Stored items from a collection:

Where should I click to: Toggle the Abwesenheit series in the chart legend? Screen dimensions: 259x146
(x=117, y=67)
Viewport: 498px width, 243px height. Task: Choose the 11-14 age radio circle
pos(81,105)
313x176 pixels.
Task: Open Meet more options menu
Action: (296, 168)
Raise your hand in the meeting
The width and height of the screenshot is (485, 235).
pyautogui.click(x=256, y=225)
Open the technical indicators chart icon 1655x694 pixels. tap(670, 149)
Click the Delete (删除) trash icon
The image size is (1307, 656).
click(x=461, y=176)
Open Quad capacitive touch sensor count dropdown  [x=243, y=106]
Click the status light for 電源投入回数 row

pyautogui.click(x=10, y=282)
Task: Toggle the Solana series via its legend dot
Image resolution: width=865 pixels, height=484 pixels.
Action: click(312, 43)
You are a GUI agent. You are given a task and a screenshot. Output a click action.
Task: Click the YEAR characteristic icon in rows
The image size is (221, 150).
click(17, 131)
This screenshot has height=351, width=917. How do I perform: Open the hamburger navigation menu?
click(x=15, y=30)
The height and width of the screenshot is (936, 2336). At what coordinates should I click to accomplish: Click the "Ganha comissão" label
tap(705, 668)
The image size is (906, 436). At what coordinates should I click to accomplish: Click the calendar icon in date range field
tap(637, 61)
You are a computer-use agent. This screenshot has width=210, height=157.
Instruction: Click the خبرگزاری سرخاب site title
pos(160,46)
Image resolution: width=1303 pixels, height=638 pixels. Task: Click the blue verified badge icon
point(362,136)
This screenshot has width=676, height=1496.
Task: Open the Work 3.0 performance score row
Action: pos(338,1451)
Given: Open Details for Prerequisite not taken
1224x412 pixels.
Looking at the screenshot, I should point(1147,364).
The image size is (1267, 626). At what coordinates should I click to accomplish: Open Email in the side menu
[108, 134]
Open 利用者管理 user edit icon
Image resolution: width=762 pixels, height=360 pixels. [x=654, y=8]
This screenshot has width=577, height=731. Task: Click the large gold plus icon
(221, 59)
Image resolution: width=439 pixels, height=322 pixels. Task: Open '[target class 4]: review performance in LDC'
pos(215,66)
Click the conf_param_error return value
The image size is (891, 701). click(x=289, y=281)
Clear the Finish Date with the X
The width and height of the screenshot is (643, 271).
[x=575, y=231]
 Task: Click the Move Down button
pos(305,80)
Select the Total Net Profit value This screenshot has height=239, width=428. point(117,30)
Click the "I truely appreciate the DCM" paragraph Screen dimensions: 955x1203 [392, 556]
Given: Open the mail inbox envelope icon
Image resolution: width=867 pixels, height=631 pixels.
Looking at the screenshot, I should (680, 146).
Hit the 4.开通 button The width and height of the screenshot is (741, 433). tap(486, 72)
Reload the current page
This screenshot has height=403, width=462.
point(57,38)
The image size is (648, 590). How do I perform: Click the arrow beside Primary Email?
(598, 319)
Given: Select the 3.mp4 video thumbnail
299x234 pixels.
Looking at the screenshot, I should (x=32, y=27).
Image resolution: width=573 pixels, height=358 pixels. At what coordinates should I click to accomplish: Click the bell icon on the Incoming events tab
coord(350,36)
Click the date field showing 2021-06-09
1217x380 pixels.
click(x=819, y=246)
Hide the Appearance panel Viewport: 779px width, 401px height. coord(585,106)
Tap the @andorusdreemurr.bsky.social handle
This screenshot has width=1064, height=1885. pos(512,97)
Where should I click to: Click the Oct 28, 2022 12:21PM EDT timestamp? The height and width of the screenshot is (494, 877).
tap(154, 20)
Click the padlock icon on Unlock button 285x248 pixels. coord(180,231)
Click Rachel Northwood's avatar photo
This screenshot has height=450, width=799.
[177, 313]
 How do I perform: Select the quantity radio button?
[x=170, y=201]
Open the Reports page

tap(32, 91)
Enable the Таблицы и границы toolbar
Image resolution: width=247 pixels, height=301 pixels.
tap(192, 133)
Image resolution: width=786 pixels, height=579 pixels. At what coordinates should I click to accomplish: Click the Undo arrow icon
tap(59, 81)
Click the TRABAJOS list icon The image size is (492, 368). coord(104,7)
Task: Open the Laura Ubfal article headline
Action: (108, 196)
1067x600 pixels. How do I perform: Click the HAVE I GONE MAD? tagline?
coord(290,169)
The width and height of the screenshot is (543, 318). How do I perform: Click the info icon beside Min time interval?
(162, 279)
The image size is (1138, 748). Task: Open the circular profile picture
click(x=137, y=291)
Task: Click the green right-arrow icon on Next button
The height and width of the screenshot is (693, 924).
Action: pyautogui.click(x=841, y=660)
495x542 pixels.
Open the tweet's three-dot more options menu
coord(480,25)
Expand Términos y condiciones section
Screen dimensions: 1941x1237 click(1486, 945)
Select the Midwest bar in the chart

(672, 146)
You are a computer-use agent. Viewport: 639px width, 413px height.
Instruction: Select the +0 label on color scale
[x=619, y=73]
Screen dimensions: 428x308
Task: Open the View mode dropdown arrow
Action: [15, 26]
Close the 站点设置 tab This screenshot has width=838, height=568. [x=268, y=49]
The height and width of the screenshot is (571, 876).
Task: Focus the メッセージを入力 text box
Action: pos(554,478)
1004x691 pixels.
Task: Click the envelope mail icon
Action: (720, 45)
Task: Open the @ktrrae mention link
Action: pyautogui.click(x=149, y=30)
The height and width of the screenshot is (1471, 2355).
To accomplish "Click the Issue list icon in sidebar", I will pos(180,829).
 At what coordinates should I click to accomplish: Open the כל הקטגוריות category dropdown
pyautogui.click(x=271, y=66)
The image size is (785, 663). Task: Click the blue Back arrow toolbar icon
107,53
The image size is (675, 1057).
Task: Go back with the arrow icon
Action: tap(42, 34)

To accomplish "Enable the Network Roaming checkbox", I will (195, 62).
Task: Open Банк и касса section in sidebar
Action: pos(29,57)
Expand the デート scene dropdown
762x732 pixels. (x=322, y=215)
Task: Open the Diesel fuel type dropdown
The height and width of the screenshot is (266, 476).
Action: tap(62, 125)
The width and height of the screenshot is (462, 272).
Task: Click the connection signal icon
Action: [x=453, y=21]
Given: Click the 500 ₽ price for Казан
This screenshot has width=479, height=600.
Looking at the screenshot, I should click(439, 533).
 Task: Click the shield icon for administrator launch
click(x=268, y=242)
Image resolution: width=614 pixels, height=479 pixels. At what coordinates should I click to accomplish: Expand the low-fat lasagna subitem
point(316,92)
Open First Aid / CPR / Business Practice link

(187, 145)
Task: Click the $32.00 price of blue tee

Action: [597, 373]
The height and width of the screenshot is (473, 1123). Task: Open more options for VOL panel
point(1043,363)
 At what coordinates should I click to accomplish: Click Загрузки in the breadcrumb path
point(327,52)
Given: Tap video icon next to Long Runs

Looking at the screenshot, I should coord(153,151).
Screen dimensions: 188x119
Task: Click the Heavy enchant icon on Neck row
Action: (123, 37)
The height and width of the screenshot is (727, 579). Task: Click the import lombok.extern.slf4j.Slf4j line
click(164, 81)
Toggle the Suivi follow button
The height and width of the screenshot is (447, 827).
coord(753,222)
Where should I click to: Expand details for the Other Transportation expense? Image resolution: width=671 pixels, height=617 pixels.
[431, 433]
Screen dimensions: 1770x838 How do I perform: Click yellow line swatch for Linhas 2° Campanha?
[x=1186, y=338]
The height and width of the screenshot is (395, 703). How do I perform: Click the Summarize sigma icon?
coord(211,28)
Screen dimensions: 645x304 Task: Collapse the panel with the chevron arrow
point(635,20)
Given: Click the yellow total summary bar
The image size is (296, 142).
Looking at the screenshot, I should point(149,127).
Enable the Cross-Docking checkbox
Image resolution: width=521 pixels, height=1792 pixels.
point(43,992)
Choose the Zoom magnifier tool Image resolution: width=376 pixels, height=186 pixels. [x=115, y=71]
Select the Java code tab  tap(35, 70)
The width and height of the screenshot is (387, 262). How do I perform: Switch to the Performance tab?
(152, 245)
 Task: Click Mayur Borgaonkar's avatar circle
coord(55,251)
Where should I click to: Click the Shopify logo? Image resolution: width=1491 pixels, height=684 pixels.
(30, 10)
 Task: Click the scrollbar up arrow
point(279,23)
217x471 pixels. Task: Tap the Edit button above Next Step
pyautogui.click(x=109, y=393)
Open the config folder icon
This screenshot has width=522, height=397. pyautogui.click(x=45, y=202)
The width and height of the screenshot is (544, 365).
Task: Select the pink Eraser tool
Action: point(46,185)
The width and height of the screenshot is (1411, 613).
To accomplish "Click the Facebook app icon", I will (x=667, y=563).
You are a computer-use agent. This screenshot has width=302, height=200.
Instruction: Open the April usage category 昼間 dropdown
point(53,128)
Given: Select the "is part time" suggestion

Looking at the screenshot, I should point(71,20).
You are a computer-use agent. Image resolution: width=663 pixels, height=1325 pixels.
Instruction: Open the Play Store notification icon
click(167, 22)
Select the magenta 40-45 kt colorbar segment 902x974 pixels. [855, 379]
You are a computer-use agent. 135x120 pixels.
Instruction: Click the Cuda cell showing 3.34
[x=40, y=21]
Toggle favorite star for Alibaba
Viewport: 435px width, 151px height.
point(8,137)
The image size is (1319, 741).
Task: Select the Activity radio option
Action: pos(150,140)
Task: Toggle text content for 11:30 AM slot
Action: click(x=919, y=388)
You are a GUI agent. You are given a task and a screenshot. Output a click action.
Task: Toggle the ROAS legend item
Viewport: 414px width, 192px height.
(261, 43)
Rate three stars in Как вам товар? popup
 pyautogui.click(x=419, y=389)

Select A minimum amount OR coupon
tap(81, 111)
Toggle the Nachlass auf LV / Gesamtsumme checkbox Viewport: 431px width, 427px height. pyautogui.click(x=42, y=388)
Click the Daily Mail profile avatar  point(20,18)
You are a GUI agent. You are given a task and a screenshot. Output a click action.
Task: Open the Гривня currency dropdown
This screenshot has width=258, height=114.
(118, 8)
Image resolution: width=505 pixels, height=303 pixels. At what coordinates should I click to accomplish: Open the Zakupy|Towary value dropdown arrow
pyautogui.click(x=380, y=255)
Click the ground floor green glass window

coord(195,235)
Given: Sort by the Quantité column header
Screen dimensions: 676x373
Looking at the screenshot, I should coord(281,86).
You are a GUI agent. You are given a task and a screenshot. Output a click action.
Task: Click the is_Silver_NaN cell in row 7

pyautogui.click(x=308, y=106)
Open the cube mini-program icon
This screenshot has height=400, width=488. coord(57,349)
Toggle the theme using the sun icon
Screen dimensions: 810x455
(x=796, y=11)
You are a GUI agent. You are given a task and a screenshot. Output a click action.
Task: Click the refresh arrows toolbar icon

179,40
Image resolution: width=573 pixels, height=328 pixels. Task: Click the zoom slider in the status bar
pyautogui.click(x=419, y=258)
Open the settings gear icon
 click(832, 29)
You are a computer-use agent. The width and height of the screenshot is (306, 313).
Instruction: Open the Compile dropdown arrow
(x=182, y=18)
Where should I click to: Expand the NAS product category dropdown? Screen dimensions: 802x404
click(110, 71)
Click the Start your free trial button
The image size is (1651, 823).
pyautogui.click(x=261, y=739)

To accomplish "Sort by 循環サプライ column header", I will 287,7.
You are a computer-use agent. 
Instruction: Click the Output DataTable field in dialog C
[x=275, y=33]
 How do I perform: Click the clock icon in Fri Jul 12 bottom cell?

→ Task item: From the entries above, print the lines beginning at the one with "The width and height of the screenshot is (1411, 613)." and stopping after the one with "You are a computer-use agent. 135x120 pixels.", exactly as written and with nothing else.

→ Solution to this problem:
The width and height of the screenshot is (1411, 613).
To accomplish "Click the Facebook app icon", I will (x=667, y=563).
You are a computer-use agent. This screenshot has width=302, height=200.
Instruction: Open the April usage category 昼間 dropdown
point(53,128)
Given: Select the "is part time" suggestion

Looking at the screenshot, I should point(71,20).
You are a computer-use agent. Image resolution: width=663 pixels, height=1325 pixels.
Instruction: Open the Play Store notification icon
click(167, 22)
Select the magenta 40-45 kt colorbar segment 902x974 pixels. [855, 379]
You are a computer-use agent. 135x120 pixels.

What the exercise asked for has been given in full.